MascaraOHara · 08/01/2008 14:19

I don't think there's anything wrong with 27 & 19 to be honest.

I've always dated people roughly between 8-12 years older than me.

Hecate · 08/01/2008 14:19

But you are forgetting the difference in emotional age! A woman of 20 is usually more on a par with a man of 30 than with a man of 20!!

Tinker · 08/01/2008 14:21

Maybe. Anyway, the point of this thread is that she's not 19 and I would wonder if she could convincingly pass herself off as 19, whilst being 13, to a 27 year old

colditz · 08/01/2008 14:24

27 and 19 is a perfectly normal age gap. he wasn't 'sniffing', he was trying to get know know a young woman - unfortunately he has stumbled across a child pretending to be a young woman.

Do call him, and let him know what is going on.

Hecate · 08/01/2008 14:25

Who knows? Kids these days seem to sound and act a lot older than they used to. When I was 13 I was a child. Nowadays, 13 yr olds are pubbing, clubbing and bonking freely.

--- Not suggesting YOURS is, AOMC! Just observing that kids don't seem to be kids any more, they are more.....worldly!

kittylouise · 08/01/2008 14:26

Don't think the age difference between a 19 year old and a 27 year old is anything sinister, to be honest.

I think the OP has got a very difficult situation and I wouldn't like to be in her shoes for anything. However, I think I would
-have a chat with dd about everything, the seriousness of what she has done. Not to make her feel ashamed or embarrassed, make her feel that she is supported and can talk to her mum and dad about things if she wants.

  • not bar her from the pc but have it in a public place in the house, not just on her own in the bedroom. Have a curfew on it as well (not after 9pm for instance). Set the pc so the internet history/cookies are saved and not deleted. Tell her you will NOT check the sites she is on but you have the wherewithal to check them if you need to.

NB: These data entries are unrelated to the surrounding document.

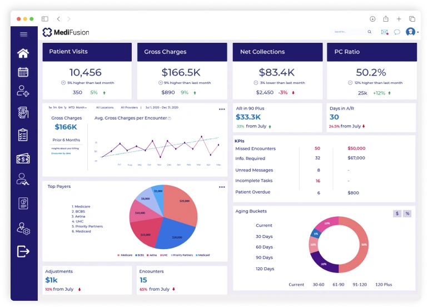Select the MTD time range tab
Screen dimensions: 428x308
tap(72, 107)
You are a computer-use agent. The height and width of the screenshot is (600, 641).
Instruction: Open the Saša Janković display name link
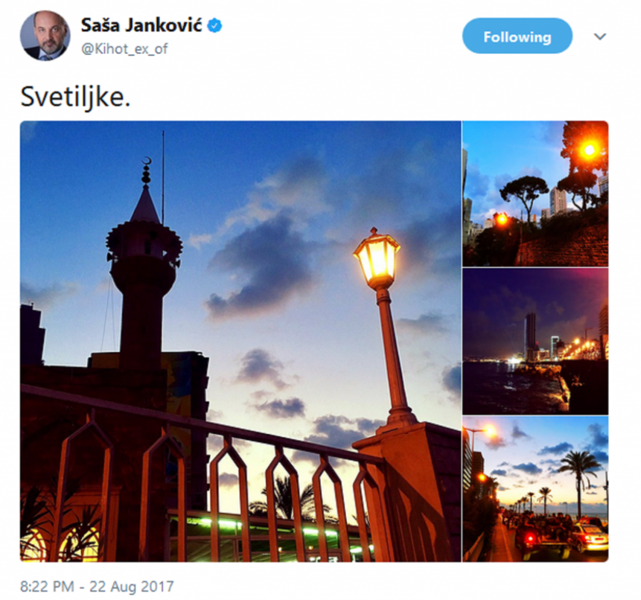click(x=141, y=25)
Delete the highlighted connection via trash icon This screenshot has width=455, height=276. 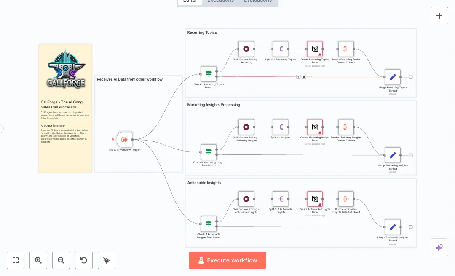pos(304,77)
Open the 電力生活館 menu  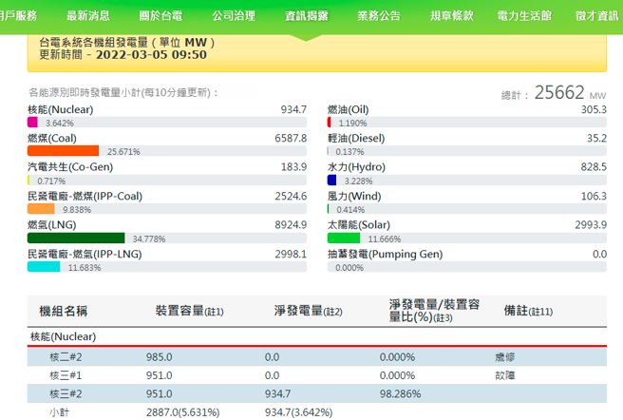(524, 16)
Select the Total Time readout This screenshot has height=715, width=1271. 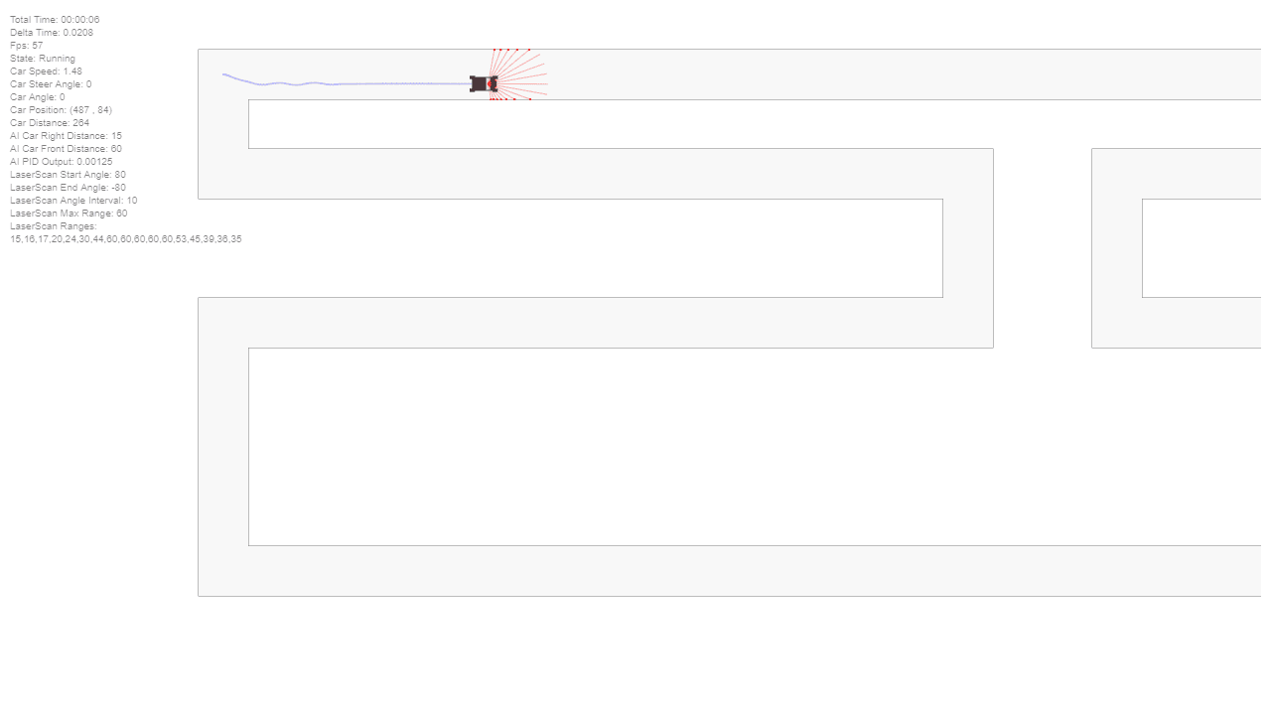55,20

She will probably kick up a fuss at 'lack of privacy', however she has actually abused your trust - I imagine she must have gone onto some adult sites (and she would know that this would not be approved of) as where would she have got this man's msn address if not?
  • try and encourage her to have some rl friends and activities so she doesn't feel her life is such that she has to invent another persona in order to be accepted/liked
  • ring this bloke up and tell him the story. You may be able to gauge if he is genuine or not by the type of conversation you have

Good luck though (hope and pray I never have this with my dd)

colditz · 08/01/2008 14:26

It depends, doesn't it? we have many apparent mothers of small children on here who are either pig ignorant or 13 year old trolls. Some adults really are NOT that bright, some adults maintain a 13 year old's level of education, and he may put any immaturity down to the age gap.